The holiday season isn’t just busy for shoppers and retailers—it’s also a peak time for financial crime investigations. With more cash changing hands, higher transaction volumes, and an uptick in large purchases, unusual financial activity is more likely to catch the attention of banks, regulators, and law enforcement. Money laundering cases rarely start with dramatic arrests; they often begin quietly, with a flagged transaction, a suspicious activity report, or a tip from an insider. Before we look at why these charges are more common during the holidays, it’s important to understand exactly what money laundering is and how it’s defined under the law.
What Is Money Laundering?
Money laundering is the act of making illegally gained money appear legitimate. It usually involves three steps:
- Placement – Introducing illegal money into the financial system.
- Layering – Hiding the origin through complex transactions.
- Integration – Reintroducing the funds as “clean” money for purchases or investments.
This crime is taken seriously because of its enormous financial impact. The Department of Justice states that white-collar crimes—including money laundering—can cost the U.S. up to $1.7 trillion every year.
Why Are Charges More Common During the Holidays?
The holiday season sees a surge in cash flow, online purchases, charitable donations, and business transactions. This uptick in financial activity creates a perfect storm for legitimate and suspicious transfers. Criminals often try to “clean” illegal money during this period by burying it among holiday expenses or donations.
At the same time, financial institutions and payment platforms monitor large or unusual transactions more closely.

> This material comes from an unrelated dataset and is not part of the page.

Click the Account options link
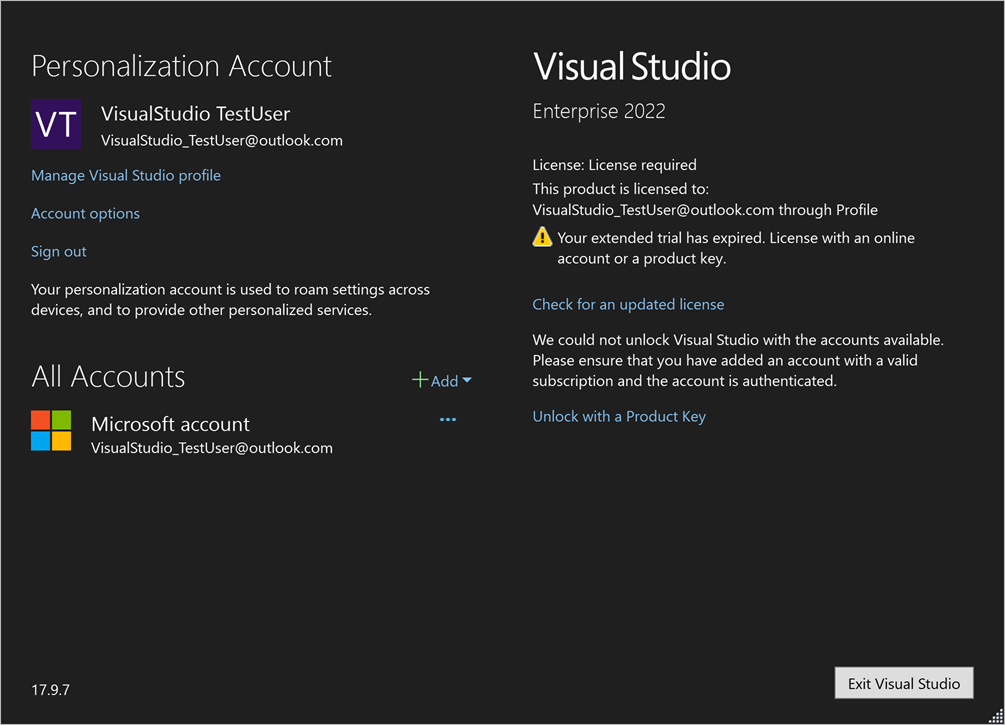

This surveillance sometimes means that even innocent activity can raise red flags, leading to investigations or charges.
What Texas Law Says: Penal Code § 34.02
Under Texas Penal Code § 34.02, a person can be charged with money laundering if they knowingly:
- Acquire, receive, or transport proceeds from criminal activity
- Spend or invest criminal funds
- Help conceal or facilitate the movement of those funds
Remember that "knowingly" is a key factor. The state must prove that the person was aware that the money came from illegal activity.
Penalties vary based on the amount of money involved:
- $2,500–$30,000 – State jail felony (6 months–2 years)
- $30,000–$150,000 – Third-degree felony (2–10 years)
- $150,000–$300,000 – Second-degree felony (2–20 years)
- Over $300,000 – First-degree felony (5–99 years)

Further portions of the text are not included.